Friday, October 21, 2005

Hose on First?

I suppose there's no putting too fine a point on it: some folks make a very good living by acting like assholes. Case in point: Mr. Brit Hume of FOX News, whose misanthropic, lazy arrogance we have noted before.

Today I learned about his "somebody needs to hose you down" comment made to Juan Williams, during a discussion of the Libby debacle. The story is at Think Progress, and the video of the exchange is at Crooks and Liars. By the time I got to the TP story online, over 150 people had already posted comments, most of them in revulsion at Hume's behavior.

Now a fellow like me will tend to look for the psychological lesson in such a demonstration of purposive and showmanlike arrogance. Let's be very clear on one point: Brit Hume knows exactly what he is doing. He is an entertainer first, and a newsman...well, somewhere along after that.

So the intriguing question, to me, is not "why did Brit Hume say that?" or "what did he mean by that?"—but rather: "why do people turn on their TV sets to watch such spectacles of meanness and icy rancor?" After all, I suspect that many people who watch Brit Hume mindlessly abuse people spend their days getting similar treatment from their bosses or co-workers. Why would they want to come home to take in more of the same?

Perhaps for the same reason that they watch Donald Trump pile contempt on the contestants in The Apprentice, or the various levels of interpersonal degradation found on reality TV. Perhaps it makes them feel less isolated in their servitude, their subjection to the abuse that they receive in daily life.
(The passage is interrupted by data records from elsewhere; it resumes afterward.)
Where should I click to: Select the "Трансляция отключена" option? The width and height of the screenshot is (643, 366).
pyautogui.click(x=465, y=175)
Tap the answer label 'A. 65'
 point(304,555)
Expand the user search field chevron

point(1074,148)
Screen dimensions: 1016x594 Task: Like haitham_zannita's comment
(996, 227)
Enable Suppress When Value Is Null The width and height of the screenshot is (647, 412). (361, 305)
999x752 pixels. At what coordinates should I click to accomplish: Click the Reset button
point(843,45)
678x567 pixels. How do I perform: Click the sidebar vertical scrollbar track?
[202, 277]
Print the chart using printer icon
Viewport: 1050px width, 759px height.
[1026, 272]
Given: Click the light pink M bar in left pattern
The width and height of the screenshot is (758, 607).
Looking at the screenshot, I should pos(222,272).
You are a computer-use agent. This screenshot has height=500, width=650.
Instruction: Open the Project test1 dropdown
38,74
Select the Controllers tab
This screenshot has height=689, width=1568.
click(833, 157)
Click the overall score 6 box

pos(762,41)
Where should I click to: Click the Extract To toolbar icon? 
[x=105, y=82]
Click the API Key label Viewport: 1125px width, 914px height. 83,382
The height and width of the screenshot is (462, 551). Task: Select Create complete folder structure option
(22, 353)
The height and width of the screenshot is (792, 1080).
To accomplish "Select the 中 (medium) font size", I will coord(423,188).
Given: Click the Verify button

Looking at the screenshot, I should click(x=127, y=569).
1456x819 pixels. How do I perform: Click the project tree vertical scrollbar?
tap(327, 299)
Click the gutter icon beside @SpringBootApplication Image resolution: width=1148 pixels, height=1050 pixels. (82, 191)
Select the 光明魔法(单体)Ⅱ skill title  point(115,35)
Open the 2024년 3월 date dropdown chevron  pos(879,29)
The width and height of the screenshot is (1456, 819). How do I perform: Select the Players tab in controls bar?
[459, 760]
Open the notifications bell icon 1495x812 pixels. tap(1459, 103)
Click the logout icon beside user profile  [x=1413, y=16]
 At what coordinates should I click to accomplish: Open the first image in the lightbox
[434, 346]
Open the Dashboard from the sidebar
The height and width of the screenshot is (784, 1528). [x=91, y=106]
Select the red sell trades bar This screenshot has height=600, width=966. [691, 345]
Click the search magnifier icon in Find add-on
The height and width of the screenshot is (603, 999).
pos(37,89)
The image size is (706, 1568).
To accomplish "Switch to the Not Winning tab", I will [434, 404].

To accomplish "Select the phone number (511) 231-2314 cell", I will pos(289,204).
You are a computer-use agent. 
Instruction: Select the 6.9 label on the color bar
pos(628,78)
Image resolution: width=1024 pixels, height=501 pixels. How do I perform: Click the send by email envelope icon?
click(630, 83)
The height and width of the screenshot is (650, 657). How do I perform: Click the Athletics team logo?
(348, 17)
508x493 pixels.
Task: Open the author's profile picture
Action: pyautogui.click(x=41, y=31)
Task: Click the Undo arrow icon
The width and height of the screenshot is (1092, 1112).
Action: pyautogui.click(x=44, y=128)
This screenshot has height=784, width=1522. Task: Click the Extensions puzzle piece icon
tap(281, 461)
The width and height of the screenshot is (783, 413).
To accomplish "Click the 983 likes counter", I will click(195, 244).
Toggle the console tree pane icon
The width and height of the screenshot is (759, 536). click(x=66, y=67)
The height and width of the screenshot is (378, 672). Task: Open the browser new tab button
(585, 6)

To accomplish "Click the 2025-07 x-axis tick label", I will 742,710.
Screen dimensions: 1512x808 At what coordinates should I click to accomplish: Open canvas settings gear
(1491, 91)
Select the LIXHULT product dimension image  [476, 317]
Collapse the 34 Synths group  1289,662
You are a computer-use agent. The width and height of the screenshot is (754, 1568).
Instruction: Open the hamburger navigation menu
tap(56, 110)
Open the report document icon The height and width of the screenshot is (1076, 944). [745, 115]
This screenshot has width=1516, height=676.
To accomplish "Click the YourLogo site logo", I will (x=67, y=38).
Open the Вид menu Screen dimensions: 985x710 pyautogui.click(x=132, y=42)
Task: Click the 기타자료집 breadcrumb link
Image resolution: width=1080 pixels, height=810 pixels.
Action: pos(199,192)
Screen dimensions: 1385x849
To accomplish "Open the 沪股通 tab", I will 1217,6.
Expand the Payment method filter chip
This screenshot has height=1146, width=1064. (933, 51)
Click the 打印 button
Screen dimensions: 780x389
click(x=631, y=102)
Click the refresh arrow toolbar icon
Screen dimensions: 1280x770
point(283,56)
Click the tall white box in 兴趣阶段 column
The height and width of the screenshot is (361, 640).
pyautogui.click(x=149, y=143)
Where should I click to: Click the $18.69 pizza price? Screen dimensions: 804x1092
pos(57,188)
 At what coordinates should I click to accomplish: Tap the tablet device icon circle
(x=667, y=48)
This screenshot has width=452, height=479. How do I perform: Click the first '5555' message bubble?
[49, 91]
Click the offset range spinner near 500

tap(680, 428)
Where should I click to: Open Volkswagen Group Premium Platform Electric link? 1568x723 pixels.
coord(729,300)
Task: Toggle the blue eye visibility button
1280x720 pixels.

When you see people on TV being served the same flavor of shit-sandwich that you have to eat at the office each day, you somehow feel less alone; you feel like this is the way things are, after all. And maybe there's some feeling of vicarious superiority: someone is always getting it worse than you are, even if it's a performance put on to sell advertising.

So how can we deal with it—how can we express our revulsion at nationally televised arrogance such as Brit Hume delivers on a regular basis? Sure, we could let our media outlets know that we don't care for such garbage over the airwaves (you can use the FAIR link in the Blogroll at right). But what it really boils down to, the one message that will finally and definitively get through to the networks and their advertisers, is for you to turn it off and not turn it on again, until these people get the message.

You can let others know what you're doing, and encourage them to act (send the link to this post around, for starters). Talk about it with friends, co-workers, and especially your children. In particular, with this case in mind, ask an African-American friend of yours how he or she would feel if they were told, "someone needs to hose you down".

Those 150-plus comments at the TP post told me that we're in the midst of a turning-point moment in American politics and culture, where we've had more than enough of brutish showmen like Brit Hume debasing people for their opinions and delivering borderline racist trash-talk over national airspace. Every single one of us who turns away from this boorish bullshit and lets the mass media know about it is contributing to this transformation in American consciousness.

You're not just a cipher in a voting booth every first Tuesday in November. You can make a difference now.